Marques Brownlee (MKBHD) jumps in with a concept he calls the imaginary spec: companies put multiple "best case" specs side-by-side in a way that implies you'll get them together, even when you can't.
"They combine a bunch of different specs… into one page, creating what I like to call the imaginary spec."
They'll advertise:
Marques uses a Rivian R1T example: a page might show 420 miles of range, 0–60 under 2.5 seconds, and starting under $74,000—but those numbers belong to different trims/configurations.
"You can't actually get the maximum performance for the minimum price."
So the customer walks away remembering the best numbers, not the reality.

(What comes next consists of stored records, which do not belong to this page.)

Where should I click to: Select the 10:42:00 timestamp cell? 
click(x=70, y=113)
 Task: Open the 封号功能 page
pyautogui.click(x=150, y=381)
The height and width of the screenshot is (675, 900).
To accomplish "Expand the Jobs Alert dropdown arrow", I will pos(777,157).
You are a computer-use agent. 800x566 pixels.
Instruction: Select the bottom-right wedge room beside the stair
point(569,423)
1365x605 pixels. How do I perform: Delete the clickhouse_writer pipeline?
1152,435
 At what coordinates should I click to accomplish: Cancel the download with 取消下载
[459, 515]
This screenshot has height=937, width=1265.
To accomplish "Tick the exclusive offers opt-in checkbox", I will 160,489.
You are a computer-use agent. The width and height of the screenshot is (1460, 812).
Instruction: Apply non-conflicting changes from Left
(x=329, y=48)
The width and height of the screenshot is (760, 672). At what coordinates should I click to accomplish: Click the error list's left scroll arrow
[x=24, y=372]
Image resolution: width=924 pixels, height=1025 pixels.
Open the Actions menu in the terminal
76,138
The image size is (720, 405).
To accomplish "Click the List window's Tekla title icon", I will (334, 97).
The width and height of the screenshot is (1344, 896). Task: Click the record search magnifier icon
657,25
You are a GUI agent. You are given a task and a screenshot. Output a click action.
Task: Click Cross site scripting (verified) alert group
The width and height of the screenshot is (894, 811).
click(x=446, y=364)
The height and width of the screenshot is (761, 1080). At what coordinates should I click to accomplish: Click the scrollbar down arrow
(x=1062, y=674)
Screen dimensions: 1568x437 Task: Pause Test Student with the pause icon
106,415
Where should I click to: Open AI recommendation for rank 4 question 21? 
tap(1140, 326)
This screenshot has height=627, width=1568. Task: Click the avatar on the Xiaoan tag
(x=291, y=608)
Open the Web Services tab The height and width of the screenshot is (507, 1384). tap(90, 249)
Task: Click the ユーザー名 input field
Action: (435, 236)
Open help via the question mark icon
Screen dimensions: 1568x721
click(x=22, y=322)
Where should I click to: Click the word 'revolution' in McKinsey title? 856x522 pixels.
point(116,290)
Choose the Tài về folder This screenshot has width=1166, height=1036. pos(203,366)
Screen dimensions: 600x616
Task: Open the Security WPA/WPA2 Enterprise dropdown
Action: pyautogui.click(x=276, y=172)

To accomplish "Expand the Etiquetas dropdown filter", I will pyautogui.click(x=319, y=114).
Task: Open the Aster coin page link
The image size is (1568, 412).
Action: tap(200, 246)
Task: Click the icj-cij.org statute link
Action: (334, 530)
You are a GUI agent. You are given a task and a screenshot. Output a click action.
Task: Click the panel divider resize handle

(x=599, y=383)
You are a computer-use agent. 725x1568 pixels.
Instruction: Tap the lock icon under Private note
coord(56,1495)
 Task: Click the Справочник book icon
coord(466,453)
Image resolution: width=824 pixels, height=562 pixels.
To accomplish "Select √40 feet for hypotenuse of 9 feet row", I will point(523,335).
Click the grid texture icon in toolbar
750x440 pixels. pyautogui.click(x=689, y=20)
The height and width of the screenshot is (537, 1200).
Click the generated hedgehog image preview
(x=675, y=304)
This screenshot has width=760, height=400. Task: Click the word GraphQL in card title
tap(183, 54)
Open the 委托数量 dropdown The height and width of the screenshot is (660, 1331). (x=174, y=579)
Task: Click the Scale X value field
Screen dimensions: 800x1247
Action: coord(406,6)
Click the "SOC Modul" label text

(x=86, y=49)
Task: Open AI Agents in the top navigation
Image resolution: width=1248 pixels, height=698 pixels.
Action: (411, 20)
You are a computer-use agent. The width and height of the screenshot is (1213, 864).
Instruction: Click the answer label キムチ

"This here is an imaginary spec."
Next, Marques points out that EV range is especially sensitive to small changes—tires, wheels, driving conditions, and more—so companies can present a high range number that only applies to a narrow configuration.
"The tiniest… things can make a pretty significant difference to your range."
In the Rivian example, clicking into the details reveals the advertised range may depend on specific wheels/tires, and switching options can drop the estimate significantly.
"Even this here was an imaginary spec."
And Rivian isn't unique:
"Rivian is far from the only offender."
Then the video shifts from exaggerating specs to inventing them—especially when brands want loyal customers to stop comparison-shopping.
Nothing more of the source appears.